Written task: Output the items as a JSON list of strings with one string per line, leaving out blank lines. Start at the line containing "Task: Expand the 教学质量评价管理 menu" and end after the line containing "Looking at the screenshot, I should point(1278,42).".
***** Recorded data
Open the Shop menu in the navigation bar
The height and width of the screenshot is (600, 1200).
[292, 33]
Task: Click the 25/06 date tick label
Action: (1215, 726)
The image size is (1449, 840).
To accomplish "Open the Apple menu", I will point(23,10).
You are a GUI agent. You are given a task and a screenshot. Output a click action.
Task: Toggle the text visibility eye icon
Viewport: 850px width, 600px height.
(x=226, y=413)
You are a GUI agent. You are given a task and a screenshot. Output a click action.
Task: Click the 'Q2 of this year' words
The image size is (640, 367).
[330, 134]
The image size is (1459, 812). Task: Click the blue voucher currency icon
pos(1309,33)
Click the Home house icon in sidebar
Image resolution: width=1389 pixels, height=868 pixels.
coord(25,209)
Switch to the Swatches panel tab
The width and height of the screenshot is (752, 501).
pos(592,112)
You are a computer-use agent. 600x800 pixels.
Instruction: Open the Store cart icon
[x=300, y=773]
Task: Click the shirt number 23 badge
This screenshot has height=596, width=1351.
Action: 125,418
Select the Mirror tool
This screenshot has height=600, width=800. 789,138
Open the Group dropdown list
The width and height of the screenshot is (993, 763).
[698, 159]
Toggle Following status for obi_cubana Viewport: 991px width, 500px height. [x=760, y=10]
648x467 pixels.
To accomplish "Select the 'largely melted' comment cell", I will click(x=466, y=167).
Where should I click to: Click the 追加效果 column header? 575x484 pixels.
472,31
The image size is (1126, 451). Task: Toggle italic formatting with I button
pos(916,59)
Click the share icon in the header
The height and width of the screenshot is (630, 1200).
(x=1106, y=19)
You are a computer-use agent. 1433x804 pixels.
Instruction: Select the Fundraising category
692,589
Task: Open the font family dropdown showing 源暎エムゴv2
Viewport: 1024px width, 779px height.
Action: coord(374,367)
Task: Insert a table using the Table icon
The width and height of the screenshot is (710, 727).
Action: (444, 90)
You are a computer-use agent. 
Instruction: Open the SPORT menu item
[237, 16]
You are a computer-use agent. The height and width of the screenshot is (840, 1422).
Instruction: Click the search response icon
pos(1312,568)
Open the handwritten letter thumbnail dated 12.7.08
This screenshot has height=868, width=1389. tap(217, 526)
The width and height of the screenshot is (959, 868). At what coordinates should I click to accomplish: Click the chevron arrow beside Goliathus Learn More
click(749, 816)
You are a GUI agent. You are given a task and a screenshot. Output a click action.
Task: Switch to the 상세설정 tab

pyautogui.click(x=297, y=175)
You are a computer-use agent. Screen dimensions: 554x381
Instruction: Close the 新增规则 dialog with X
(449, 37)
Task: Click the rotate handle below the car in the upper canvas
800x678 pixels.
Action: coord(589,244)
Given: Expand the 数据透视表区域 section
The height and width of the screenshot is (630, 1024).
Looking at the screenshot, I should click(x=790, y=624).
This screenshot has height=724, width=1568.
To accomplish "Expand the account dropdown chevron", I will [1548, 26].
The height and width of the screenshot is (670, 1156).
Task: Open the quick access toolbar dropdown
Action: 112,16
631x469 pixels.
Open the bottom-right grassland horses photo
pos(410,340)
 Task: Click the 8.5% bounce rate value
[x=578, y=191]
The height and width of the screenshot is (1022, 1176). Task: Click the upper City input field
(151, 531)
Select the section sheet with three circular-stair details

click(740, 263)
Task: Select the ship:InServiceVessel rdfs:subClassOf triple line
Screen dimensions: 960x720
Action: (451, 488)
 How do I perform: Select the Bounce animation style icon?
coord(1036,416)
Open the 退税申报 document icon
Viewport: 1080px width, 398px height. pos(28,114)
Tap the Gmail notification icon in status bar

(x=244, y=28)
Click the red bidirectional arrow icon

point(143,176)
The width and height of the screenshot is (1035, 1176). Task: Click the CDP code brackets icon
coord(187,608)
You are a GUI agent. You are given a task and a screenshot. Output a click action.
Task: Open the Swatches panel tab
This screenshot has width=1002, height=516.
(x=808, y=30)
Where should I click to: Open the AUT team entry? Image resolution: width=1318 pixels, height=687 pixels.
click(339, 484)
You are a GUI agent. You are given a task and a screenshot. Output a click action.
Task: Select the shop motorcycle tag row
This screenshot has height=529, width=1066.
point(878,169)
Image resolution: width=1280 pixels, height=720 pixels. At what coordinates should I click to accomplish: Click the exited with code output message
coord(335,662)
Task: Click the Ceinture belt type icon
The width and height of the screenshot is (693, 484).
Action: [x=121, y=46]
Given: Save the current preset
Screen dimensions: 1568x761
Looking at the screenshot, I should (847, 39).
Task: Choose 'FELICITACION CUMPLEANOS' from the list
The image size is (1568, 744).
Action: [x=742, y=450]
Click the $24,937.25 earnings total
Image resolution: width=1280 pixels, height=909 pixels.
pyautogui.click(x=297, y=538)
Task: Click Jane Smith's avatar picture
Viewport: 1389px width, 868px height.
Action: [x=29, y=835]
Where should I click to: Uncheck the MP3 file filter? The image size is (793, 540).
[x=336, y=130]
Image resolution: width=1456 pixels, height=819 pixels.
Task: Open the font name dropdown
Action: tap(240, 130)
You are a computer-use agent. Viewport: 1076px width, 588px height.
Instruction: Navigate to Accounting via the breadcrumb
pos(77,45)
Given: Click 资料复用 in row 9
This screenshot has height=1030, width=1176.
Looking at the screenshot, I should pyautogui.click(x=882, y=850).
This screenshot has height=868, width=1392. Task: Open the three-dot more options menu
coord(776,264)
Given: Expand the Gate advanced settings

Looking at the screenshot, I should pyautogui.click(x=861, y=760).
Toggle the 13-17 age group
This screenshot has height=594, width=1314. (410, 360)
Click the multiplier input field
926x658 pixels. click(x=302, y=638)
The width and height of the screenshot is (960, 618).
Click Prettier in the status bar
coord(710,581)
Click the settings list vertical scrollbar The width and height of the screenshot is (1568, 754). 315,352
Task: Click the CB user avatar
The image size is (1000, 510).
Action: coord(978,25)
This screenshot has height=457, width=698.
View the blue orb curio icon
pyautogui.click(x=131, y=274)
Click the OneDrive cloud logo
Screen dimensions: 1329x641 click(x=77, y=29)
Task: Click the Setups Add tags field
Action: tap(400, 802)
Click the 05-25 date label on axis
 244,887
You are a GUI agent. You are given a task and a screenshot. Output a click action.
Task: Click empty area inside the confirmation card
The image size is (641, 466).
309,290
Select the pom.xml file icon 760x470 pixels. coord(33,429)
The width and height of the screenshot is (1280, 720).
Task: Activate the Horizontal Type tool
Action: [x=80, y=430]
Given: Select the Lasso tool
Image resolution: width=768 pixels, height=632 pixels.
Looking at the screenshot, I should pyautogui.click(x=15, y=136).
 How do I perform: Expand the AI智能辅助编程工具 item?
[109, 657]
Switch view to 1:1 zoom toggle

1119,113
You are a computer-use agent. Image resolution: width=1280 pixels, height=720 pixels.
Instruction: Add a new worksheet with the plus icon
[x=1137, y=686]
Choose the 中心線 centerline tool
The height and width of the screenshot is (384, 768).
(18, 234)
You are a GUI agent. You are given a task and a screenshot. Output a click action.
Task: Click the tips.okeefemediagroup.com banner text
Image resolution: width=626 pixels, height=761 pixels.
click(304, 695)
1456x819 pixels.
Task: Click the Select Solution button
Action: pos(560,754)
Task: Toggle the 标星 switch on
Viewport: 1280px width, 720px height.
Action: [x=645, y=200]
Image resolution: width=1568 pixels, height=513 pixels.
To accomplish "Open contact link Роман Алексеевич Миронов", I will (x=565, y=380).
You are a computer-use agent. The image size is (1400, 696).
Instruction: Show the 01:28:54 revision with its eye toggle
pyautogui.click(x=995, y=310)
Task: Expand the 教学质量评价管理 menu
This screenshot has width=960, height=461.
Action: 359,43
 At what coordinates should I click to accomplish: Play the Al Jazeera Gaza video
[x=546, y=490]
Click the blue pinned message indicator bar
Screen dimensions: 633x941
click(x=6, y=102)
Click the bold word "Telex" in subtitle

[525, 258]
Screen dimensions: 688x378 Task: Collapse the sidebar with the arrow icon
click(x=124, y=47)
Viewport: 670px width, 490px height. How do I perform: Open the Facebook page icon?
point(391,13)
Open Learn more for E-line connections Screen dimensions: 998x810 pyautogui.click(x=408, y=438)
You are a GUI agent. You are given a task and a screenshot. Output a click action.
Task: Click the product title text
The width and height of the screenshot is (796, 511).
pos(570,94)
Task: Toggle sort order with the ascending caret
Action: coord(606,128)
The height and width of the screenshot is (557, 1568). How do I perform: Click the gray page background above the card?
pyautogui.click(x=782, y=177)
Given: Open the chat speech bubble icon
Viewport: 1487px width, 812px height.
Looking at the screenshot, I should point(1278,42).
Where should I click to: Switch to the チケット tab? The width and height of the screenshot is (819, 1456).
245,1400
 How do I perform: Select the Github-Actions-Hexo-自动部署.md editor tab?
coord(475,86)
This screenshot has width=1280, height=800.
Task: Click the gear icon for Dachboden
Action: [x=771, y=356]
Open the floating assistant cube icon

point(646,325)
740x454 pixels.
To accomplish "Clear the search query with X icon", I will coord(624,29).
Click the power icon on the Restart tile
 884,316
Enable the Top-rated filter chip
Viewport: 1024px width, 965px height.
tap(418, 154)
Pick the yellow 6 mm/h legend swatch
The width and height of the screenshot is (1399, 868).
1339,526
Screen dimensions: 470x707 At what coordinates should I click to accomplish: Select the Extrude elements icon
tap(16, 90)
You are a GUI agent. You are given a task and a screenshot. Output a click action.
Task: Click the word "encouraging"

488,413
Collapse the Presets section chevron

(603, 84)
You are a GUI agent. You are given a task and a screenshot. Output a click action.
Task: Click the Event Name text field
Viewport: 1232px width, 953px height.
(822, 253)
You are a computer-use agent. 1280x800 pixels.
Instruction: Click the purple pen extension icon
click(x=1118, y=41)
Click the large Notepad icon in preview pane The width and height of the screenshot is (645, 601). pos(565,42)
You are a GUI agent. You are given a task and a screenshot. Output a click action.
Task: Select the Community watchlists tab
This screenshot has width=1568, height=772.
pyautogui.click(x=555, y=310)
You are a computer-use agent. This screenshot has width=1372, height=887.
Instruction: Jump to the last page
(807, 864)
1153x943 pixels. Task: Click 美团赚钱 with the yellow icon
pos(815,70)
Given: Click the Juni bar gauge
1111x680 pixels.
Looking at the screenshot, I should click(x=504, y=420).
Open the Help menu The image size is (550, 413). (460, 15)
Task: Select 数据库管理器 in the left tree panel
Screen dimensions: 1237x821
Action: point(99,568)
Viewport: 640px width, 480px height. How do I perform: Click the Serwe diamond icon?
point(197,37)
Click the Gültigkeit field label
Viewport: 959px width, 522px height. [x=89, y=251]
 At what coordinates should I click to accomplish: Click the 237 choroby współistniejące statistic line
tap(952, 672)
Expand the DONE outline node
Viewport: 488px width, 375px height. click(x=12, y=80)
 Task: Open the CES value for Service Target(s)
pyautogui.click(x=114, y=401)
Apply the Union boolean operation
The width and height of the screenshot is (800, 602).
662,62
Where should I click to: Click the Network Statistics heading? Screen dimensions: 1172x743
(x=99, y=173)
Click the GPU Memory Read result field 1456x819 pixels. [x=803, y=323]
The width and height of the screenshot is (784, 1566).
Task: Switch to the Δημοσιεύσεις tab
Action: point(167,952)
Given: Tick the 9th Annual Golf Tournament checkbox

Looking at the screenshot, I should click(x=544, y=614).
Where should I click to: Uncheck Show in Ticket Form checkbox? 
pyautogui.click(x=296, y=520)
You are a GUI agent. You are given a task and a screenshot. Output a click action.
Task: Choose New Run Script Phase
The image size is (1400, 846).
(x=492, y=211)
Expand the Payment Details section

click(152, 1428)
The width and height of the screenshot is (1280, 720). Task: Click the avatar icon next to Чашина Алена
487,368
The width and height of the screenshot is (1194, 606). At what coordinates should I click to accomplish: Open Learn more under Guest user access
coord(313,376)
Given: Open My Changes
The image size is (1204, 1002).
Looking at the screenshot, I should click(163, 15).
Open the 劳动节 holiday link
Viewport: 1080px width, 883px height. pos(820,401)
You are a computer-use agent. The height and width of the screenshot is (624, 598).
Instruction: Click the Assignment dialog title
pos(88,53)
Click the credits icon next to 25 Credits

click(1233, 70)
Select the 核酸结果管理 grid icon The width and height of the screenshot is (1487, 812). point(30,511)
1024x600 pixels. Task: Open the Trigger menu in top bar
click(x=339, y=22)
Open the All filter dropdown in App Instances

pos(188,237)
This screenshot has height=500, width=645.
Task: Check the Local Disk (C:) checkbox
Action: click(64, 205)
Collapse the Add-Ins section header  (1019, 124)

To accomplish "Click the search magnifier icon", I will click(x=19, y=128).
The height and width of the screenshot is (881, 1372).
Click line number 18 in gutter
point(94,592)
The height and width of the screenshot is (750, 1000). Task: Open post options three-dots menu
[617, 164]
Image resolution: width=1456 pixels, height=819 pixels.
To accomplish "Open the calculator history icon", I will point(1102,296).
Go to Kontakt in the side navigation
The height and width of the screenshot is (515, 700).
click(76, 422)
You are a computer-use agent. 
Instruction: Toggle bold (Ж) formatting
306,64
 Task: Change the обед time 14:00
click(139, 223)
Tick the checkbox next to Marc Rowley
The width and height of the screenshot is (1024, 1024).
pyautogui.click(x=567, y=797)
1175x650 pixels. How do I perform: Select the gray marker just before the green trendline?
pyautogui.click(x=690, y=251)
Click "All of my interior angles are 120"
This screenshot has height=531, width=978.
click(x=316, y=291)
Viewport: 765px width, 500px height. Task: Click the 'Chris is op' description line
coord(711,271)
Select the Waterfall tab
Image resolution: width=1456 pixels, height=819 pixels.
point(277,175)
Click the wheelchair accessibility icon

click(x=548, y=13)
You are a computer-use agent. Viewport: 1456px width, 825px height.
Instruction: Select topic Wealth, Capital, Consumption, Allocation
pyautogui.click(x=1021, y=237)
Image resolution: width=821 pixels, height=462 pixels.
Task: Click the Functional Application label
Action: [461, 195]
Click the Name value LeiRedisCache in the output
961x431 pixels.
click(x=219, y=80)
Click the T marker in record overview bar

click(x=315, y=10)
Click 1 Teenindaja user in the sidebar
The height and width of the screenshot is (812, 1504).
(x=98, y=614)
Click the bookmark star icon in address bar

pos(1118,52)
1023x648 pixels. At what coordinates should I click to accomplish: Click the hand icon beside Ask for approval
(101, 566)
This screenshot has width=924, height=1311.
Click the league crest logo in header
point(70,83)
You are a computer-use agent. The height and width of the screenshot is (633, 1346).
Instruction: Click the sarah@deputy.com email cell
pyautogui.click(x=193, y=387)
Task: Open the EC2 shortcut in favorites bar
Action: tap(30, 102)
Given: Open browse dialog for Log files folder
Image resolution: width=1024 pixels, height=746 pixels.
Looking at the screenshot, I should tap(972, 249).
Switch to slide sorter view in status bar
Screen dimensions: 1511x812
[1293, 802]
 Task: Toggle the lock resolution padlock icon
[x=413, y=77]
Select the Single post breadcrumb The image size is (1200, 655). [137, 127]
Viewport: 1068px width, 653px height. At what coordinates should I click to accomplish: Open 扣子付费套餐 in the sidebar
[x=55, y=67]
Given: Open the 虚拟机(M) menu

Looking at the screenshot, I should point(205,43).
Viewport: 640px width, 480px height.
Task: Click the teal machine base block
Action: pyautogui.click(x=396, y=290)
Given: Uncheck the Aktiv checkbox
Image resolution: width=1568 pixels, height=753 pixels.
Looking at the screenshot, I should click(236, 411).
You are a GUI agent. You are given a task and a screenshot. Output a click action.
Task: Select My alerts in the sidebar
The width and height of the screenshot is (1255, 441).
**********
Correct result:
[
  "Task: Expand the 教学质量评价管理 menu",
  "This screenshot has width=960, height=461.",
  "Action: 359,43",
  " At what coordinates should I click to accomplish: Play the Al Jazeera Gaza video",
  "[x=546, y=490]",
  "Click the blue pinned message indicator bar",
  "Screen dimensions: 633x941",
  "click(x=6, y=102)",
  "Click the bold word \"Telex\" in subtitle",
  "[525, 258]",
  "Screen dimensions: 688x378 Task: Collapse the sidebar with the arrow icon",
  "click(x=124, y=47)",
  "Viewport: 670px width, 490px height. How do I perform: Open the Facebook page icon?",
  "point(391,13)",
  "Open Learn more for E-line connections Screen dimensions: 998x810 pyautogui.click(x=408, y=438)",
  "You are a GUI agent. You are given a task and a screenshot. Output a click action.",
  "Task: Click the product title text",
  "The width and height of the screenshot is (796, 511).",
  "pos(570,94)",
  "Task: Toggle sort order with the ascending caret",
  "Action: coord(606,128)",
  "The height and width of the screenshot is (557, 1568). How do I perform: Click the gray page background above the card?",
  "pyautogui.click(x=782, y=177)",
  "Given: Open the chat speech bubble icon",
  "Viewport: 1487px width, 812px height.",
  "Looking at the screenshot, I should point(1278,42)."
]